Unlike most kids living with autism, Keera wasn’t born with autism; she has done her milestones well up till about three years when everything changed. She began to lose speech and then subsequently no speech and she developed the condition. According to Barrister Helen, “I registered her for a school where she completed a full session in the playgroup and proceeded to nursery one where she completed the first term, it was middle of second term that it began.
Her teacher said she got up in the class and started jumping all around. It was at this point she started to behave differently. That was when they called me in for a meeting to know whether I noticed something too. And just around the same time I noticed that she has started to lose her social skills and she had started to move away from the family.
When, I was first called by the school that my daughter in the middle of a class changed her behavior and started acting funny, my world sort of changed. It is still hurtful to think back to those times when I got the word that my child had autism. I thought it is something I could face head on, devote time and resources, follow all the medical prescription and be prayerful, and once I did that, everything would turn around again and she would become normal as before.
The countless sacrifice
Like every mother, when Helen was first told that her daughter had autism it was like the sky was falling. “When she was first diagnosed with autism, I was working as a solicitor in the bank. I resigned, so that I could devote my time to following it up the best way I could.
There were so many tests to run, we also had to take her abroad to run some tests and go through her therapies. I went with her to all the hospital appointments; never missing a question they asked that will help to get a solution. I did this for a month, a year, and a decade. It was when she clocked ten that I began to realize that it was a condition and I needed to follow it like that, treat it as autism, and adjust my life and that of my family to be able to live with a child with autism.
The several adjustments
As she was the middle child, we needed to have a meeting with her siblings, and explain to them that their sister may behave differently from before, and that they should start accepting her the way she had become. They learnt how to help her in a few things and they understood that when she is playing differently, she is also having fun her own way.
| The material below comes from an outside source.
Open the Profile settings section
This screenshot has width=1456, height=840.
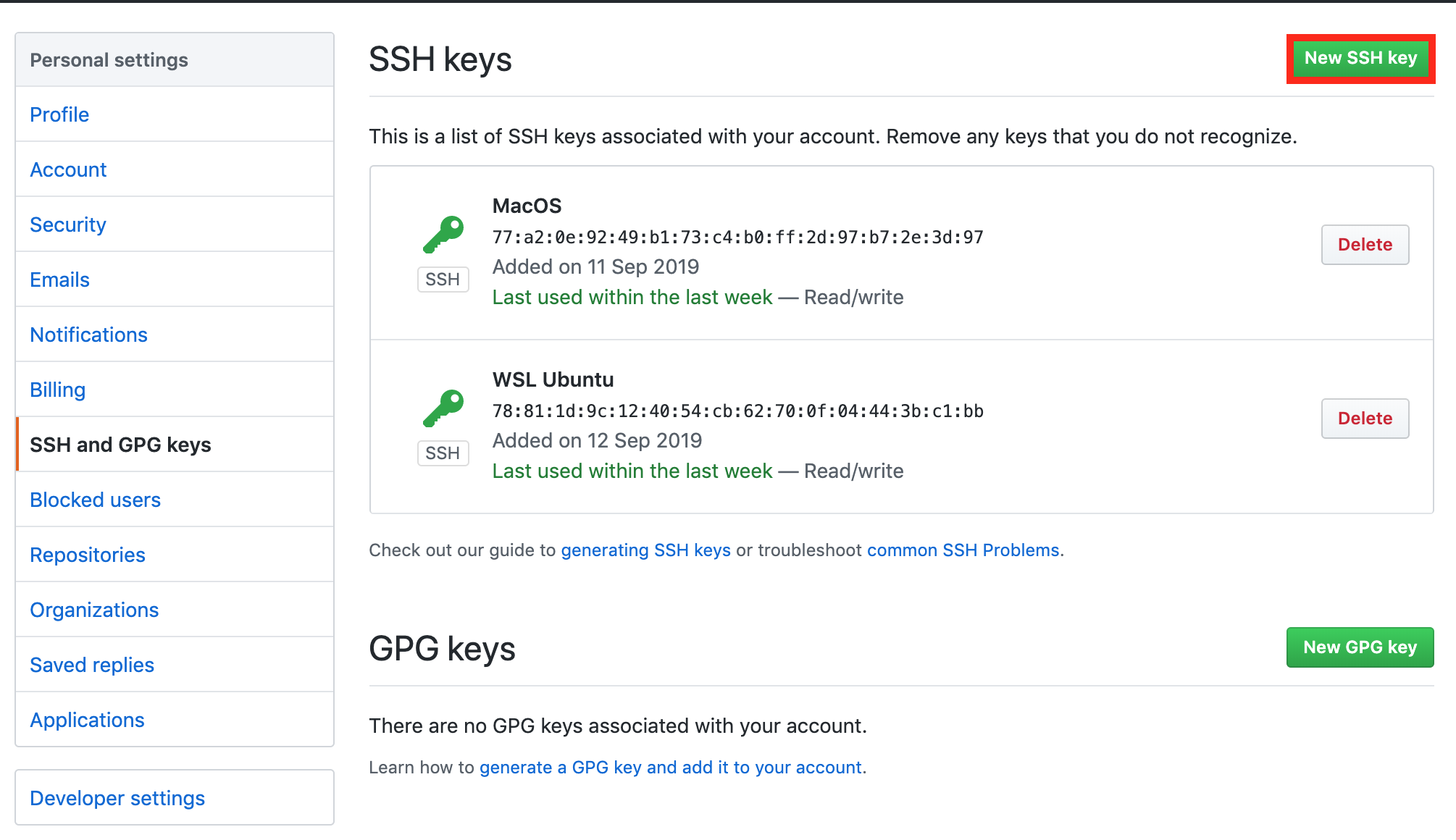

Also I stopped laying plans, and putting off my life till tomorrow; because I kept saying if she gets well today, I will do this tomorrow, if she gets well by the end of this year by next year I should be able to pick up a job. I had many job interviews lined up for next year, next year until she was ten.
After ten years with no solution I realized I had to get a job, I had to start getting things done. And the fact that she had some special foods to eat which were quite expensive made me realize that I needed to pick up a job. I had to rearrange my life to be able to live with her.
I have to be able to earn money to be able to afford living with a child with autism. She had to continue her therapy, which doesn’t come cheap. I didn’t want the entire financial burden left to my husband alone. We had to streamline our travels, I have to be available for her travels, and there’s no way she can travel without me being there. She has to be managed in a particular way. It just changed our lives.